Data shows masks make a difference in Oklahoma
Mask ordinances have had a measurable effect on reducing the spread of COVID-19 in Oklahoma communities, the chief executive officer at the MyHealth Access Network said. Dr. David Kendrick, who also chairs the medical informatics department at the University of Oklahoma-Tulsa, said the conclusion that masks are effective in helping to curb coronavirus was reached following an evaluation of data collected by MyHealth, a high-tech information exchange created to advance patient care in Oklahoma. Kendrick said that within just one week of mask mandates being adopted, COVID-19 test “positivity” rates recorded in communities with mandates fell slightly below – by 0.47% – positivity rates recorded in communities without mandates. Rates fell much more within two weeks. By the time three weeks had passed, positivity rates in communities with mandates had fallen 5.73% below rates in communities without mandates.
Industry players urge changes to production formula
Things have changed in the natural gas industry, and it may be time for the Oklahoma Corporation Commission to reconsider its approach to regulating the industry, some producers and at least one commissioner argued Thursday. Commissioners discussed the matter with key industry players Thursday but still have not decided how much natural gas production should be limited – if at all – for the six-month period from Oct. 1, 2020 to March 31, 2021. In February, the commission lowered the amount natural gas wells are allowed to produce, from 65% down to 50% of what a well is capable of producing, in an attempt to correct an oversupply in the market and record-low prices. But several large producers, including Devon Energy and Ovintiv Mid-Continent, are asking the commission to remove all limitations on production.

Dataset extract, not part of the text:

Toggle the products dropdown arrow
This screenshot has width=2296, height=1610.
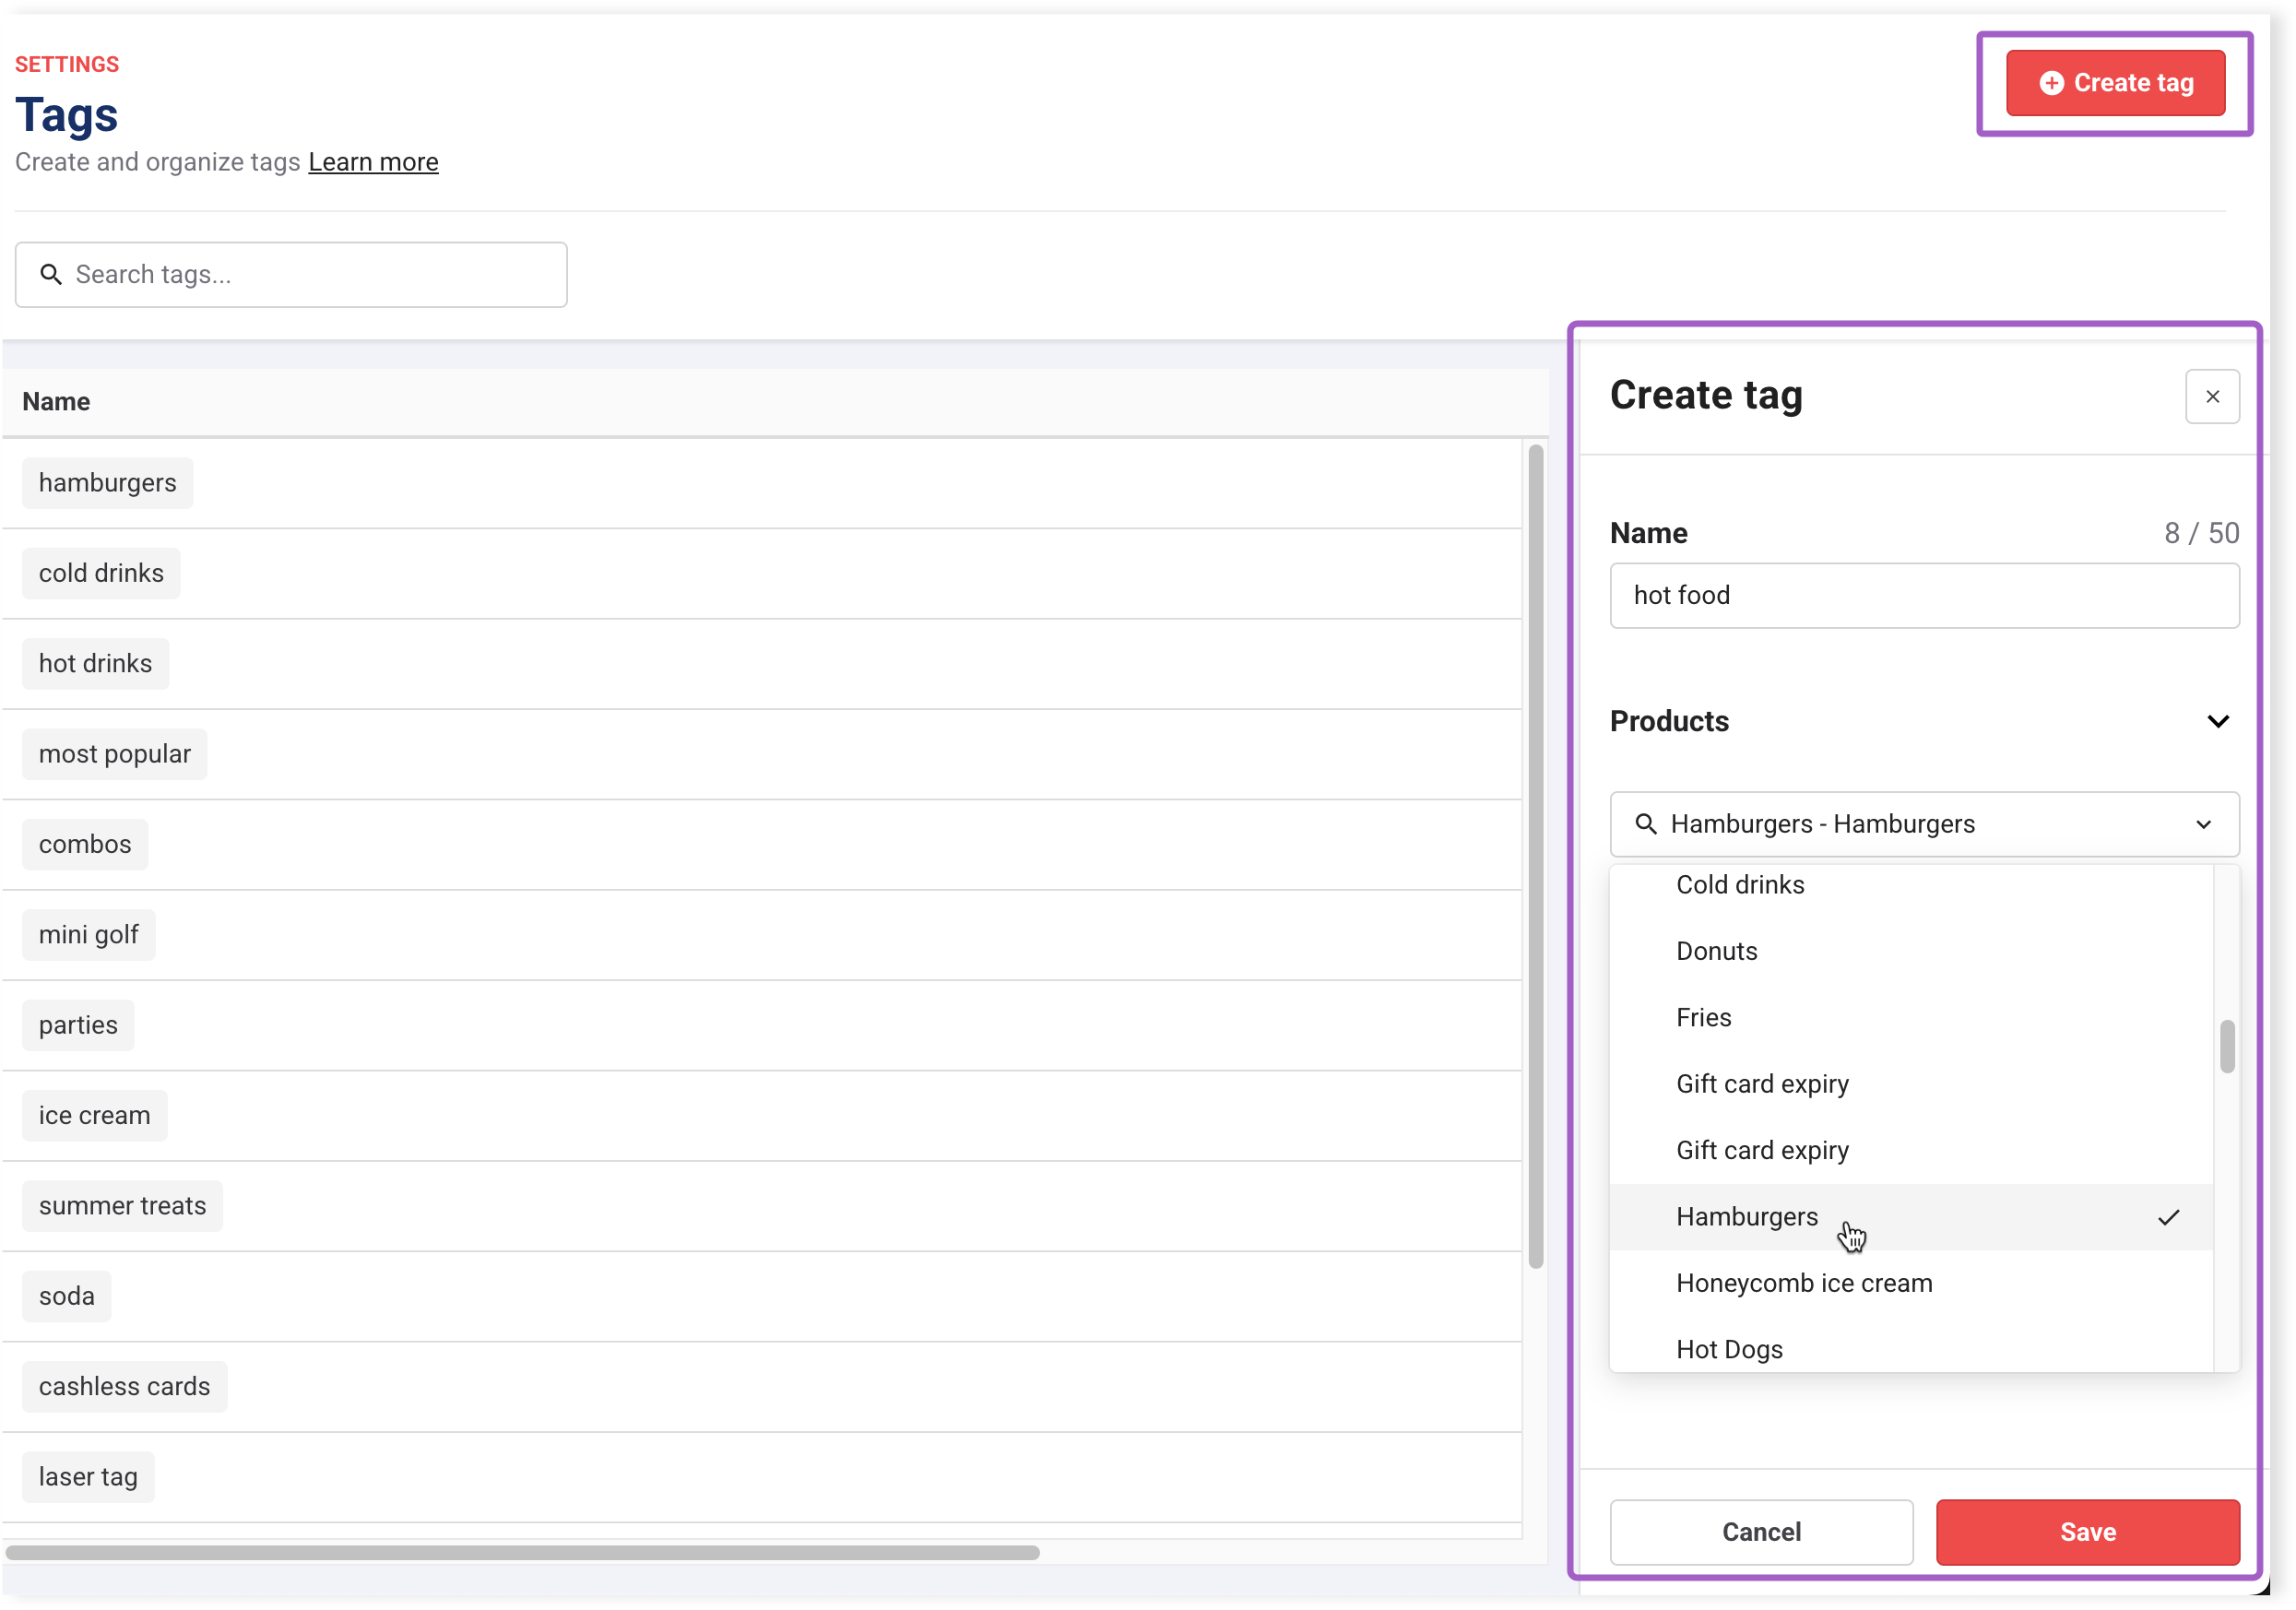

American Airlines to stop service at Stillwater airport
American Airlines said it will end service at Stillwater Regional Airport in October. Stillwater is among 15 smaller U.S. cities that American said it will stop serving in October when a federal requirement to serve those communities ends. The airline blamed low demand during the coronavirus pandemic, which has triggered a massive slump in air travel and huge losses for the carriers. Airlines and their labor unions are seeking billions in new taxpayer relief. American started service to Stillwater in 2016.
Inasmuch Foundation makes lead gift to renovate Crystal Bridge
Inasmuch Foundation has committed $2.5 million to the second phase of a capital campaign to renovate the Crystal Bridge Conservatory at Myriad Botanical Gardens in downtown Oklahoma City. This phase features a complete renovation of the interior conservatory spaces to enhance visitor engagement with a more diverse plant collection, interactive educational exhibits, improved Americans with Disabilities Act accessibility, and a museum-quality gift shop.